Norwegian company hopes to generate energy, capture carbon from Alberta garbage

Varme Energy wants to combine waste-to-energy with carbon capture in Edmonton area

Source: Paula Duhatschek | · CBC NEWS · | October 20, 2022

Source: A waste-to-energy plant is pictured in Stavanger, Norway. Varmes, an Edmonton company, is pitching to use Norwegian technology to make energy from waste and capture and store carbon from the process. (Submitted by Andreas Karlsen)

A Norwegian clean energy development company is betting big on Alberta as the place to combine its waste-to-energy technology with a method of capturing carbon and storing it underground.

Varme Energy, which was incorporated in Edmonton this summer, wants to set up facilities in Alberta that use a two-step combustion process owned by its parent company that's been used in waste-to-energy facilities in Norway for more than a decade.

Through this process, waste that was headed for landfill instead is converted into steam that can be used for district heating, industrial processes or put through a turbine to generate power. 
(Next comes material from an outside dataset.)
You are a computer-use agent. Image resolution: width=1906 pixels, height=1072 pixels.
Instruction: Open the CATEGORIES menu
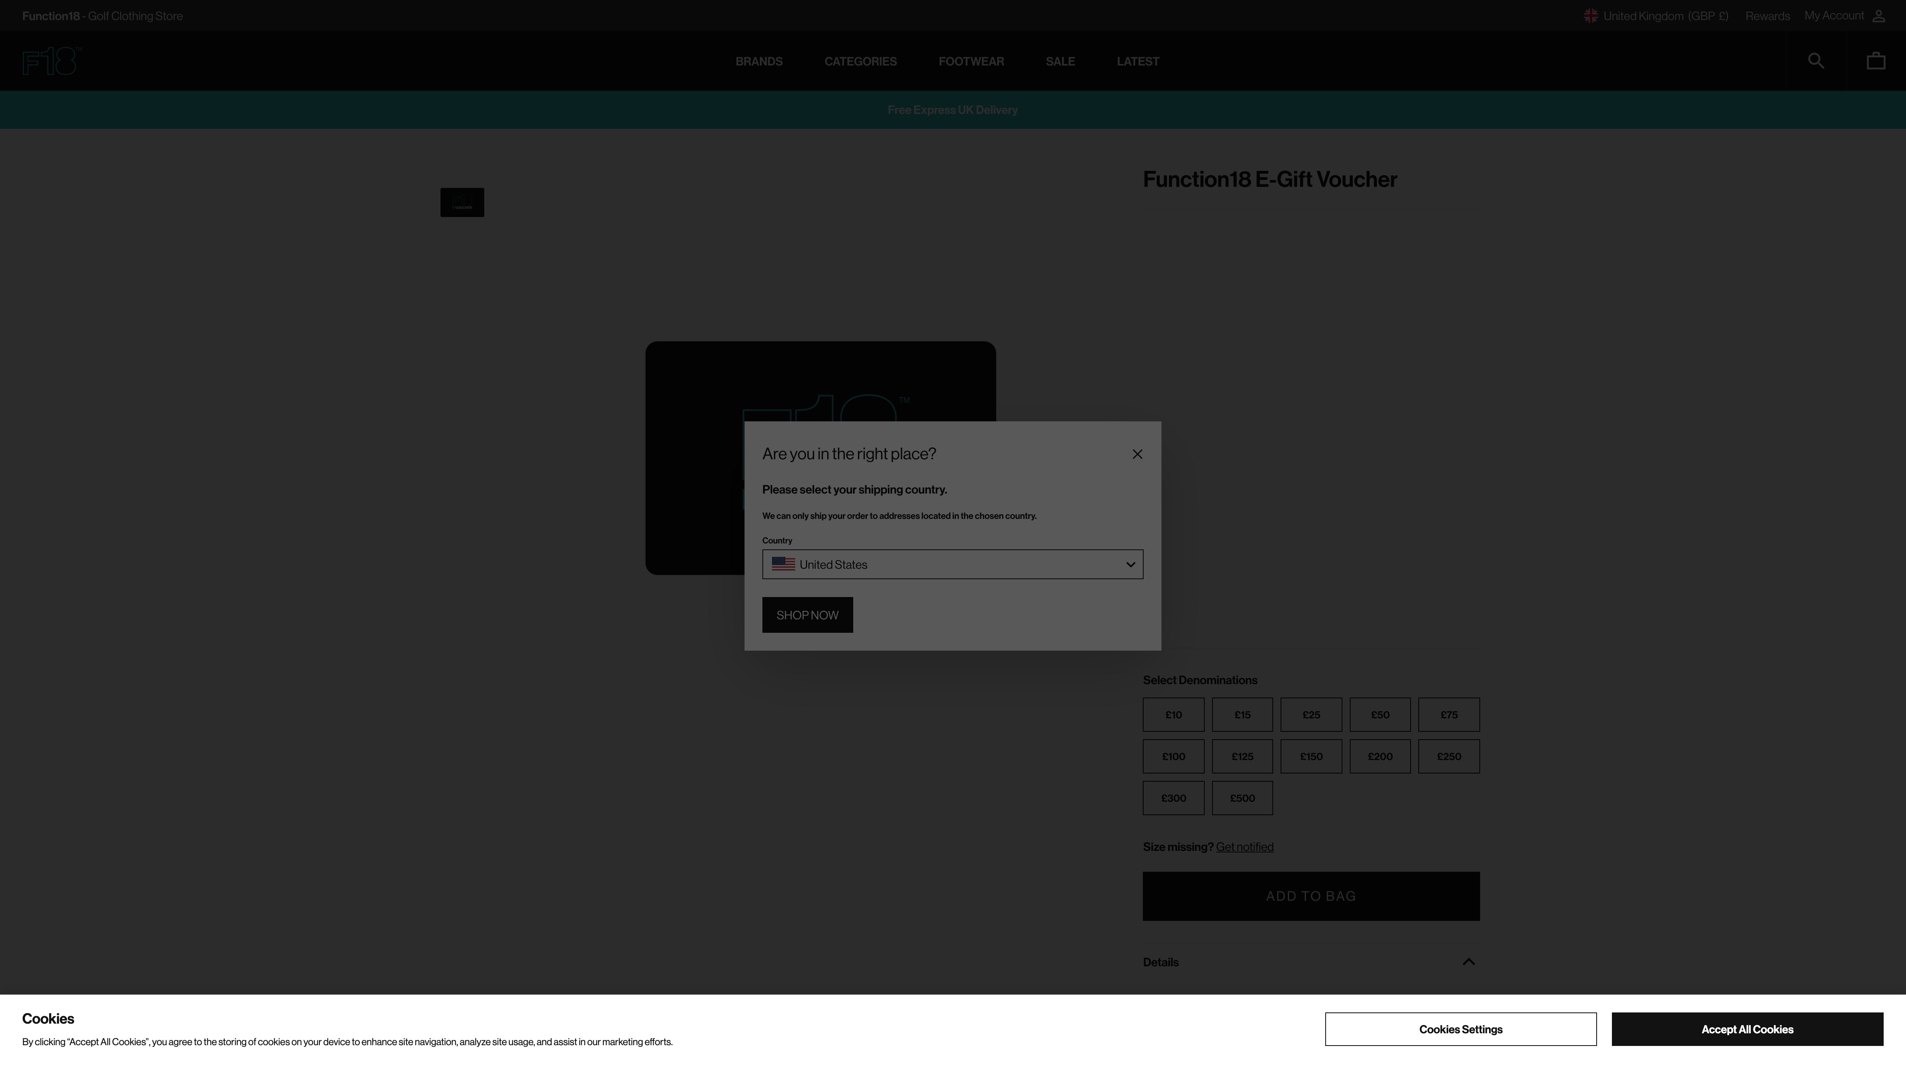[x=861, y=61]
"You're literally diverting the [garbage] trucks, instead of going and dumping at the landfill, they come and dump into a facility like ours," said Sean Collins, CEO of Varme Energy, a subsidiary of Norway's Green Transition Holding. 

Varme hopes to make a profit while also making a dent in the growing piles of trash sent to municipal landfills, which are collectively responsible for about 23 per cent of the country's methane emissions and can be costly and time-consuming to build.